Ricordiamo qui il grande allenatore magiaro di origine ebraica, morto nel campo di concentramento di Auschwitz.

Si avvicina la Giornata della Memoria, dedicata a riflessioni sull’Olocausto, e al ricordo delle vittime di quell’orrore. Riemergono così storie poco note, come quella dell’allenatore ebreo che diffuse in Italia il sistema di gioco della Nazionale Ungherese, all’epoca forse la più bella da vedere.

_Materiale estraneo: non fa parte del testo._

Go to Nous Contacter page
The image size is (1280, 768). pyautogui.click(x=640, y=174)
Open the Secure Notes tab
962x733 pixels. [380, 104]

Parliamo di Árpád Weisz, la cui popolarità come allenatore non servì a salvarlo dalle limitazioni delle leggi razziali volute da Benito Mussolini e ratificate da re Vittorio Emanuele III. E nemmeno a scampare alla deportazione nel campo di concentramento di Auschwitz. Nonostante l’eccellenza sportiva di Weisz, la sua vicenda è stata ingiustamente dimenticata per circa 60 anni.

Andiamo con ordine.
Árpád Weisz, magiaro di origine ebraica, nasce a Solt, in Ungheria, il 16 aprile del 1896. È un ragazzo studioso, che si iscrive alla facoltà di Giurisprudenza dell'Università di Budapest. La Prima guerra mondiale però lo costringe ad abbandonare gli studi, perché viene arruolato nell’esercito austro-ungarico e spedito a combattere al confine col Regno d’Italia.
Viene fatto prigioniero, e recluso in Sicilia, dove studierà e imparerà l’italiano.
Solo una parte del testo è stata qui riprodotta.